229 Ibid. p. 105 230 Ibid. p.93

diversité et qui permet à des projets d’émerger, tels que les 270 biographies de femmes scientifiques rédigées par Jess Wade, le projet international « Les sans pagEs » sur Wikipédia ou encore l’intelligence artificielle utilisée pour mettre en visibilité les « chercheuses et chercheurs oubliés » à travers le logiciel Quicksilver de John Bohannon. La « cause » des femmes dans le numérique serait ainsi revendiquée et partagée de manière plurielle.
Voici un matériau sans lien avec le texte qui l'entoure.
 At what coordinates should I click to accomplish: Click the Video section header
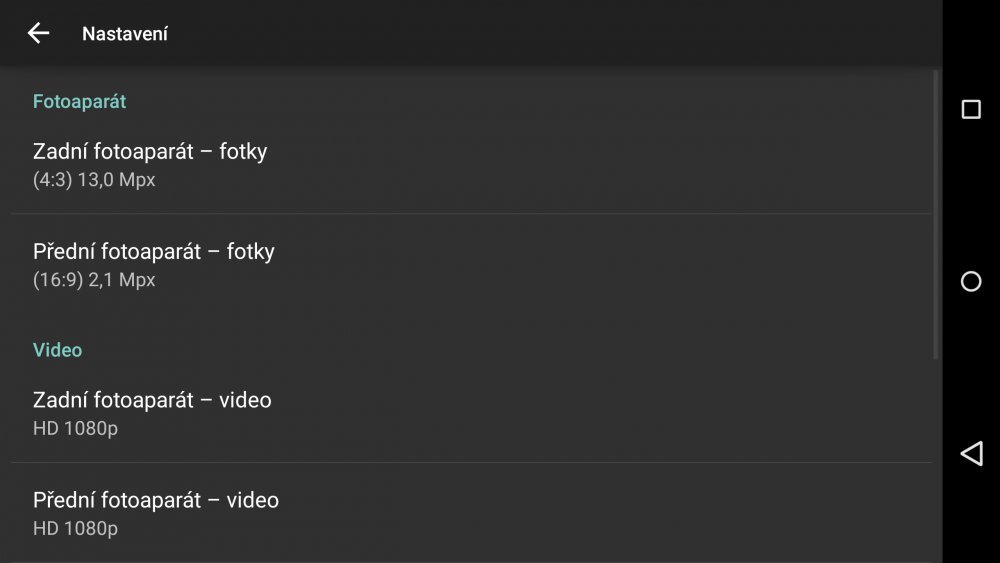57,350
S’agirait-il pour autant d’un levier pour lutter contre la sous-représentation des femmes dans les médias traditionnels ? Selon Dominique Cardon et Fabien Granjon (2010), Internet joue un rôle considérable « dans la redéfinition des manières de produire de l’information et de

critiquer à la fois la façon dont elle est fabriquée et la représentation du monde qu’elle prétend imposer. »231 Néanmoins en dépit de la multiplication des blogs, réseaux sociaux ou autres

canaux d’informations alternatifs, ces deniers ne remplacent pas les médias traditionnels, ils s’articulent avec eux, comme nous avions pu le constater à travers l’annuaire d’expertes du numérique proposé par l’association Girlz In Web, créé pour favoriser la présence médiatique des femmes spécialisées dans un domaine du secteur du numérique.
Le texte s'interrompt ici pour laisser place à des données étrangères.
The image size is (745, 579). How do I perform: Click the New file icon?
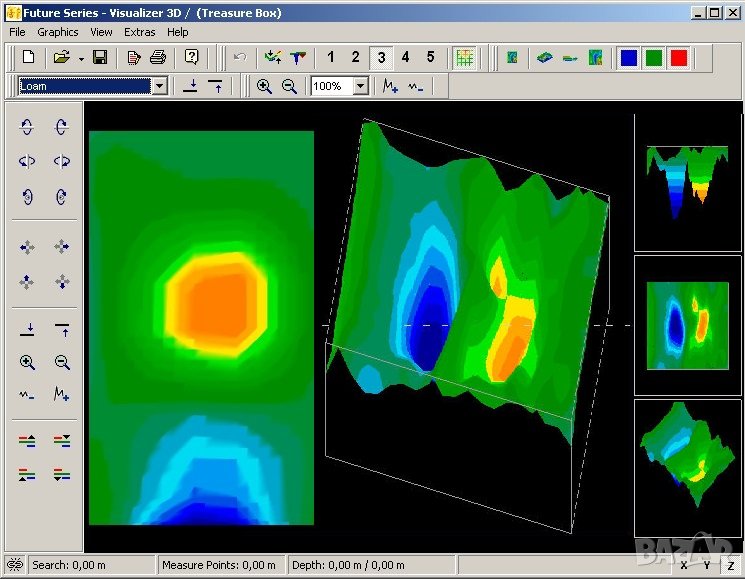click(29, 58)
Le web fait ainsi évoluer les formes de l’action collective sur plusieurs aspects : l’engagement est à la fois facilité et rendu flexible par l’atténuation des frontières entre sphères privée et publique (adhésion privée au sein d’association ou engagement en ligne via les réseaux sociaux). En effet, les contraintes matérielles de la mobilisation sont moindres (Castells, 2002) et de l’autre, la visibilité́ du soutien d’autres individus à une cause, tend à favoriser l’implication personnelle (Margetts et al., 2009), notamment à travers la notion de réseaux et de communautés. Les acteurs de ces initiatives proposent ainsi une nouvelle forme de militantisme en ligne à travers la notion de « réseau » sur leur sites internet (témoignages, espaces de discussions et de rencontres etc.).

Enfin, le rôle des associations pourrait ainsi être limité, c’est-à-dire « plus forcément nécessaire

à la conduite d’actions collectives (Bimber, Flanagin et Stohl, 2005). »232 Cela relativise ainsi

la notion de militantisme qui peut s’incarner à travers des associations (adhésions collectives) mais aussi à titre individuel comme Jess Wade qui ne représente pas une association mais qui milite d’elle-même pour la cause des femmes dans les métiers scientifiques. Les initiatives que nous avons pu étudier intègrent donc des formes d’actions collectives à travers le rassemblement et la mise en visibilité d’un aspect collectif à travers un réseau et une communauté mais aussi à travers un aspect individuel, celui des rôles modèles.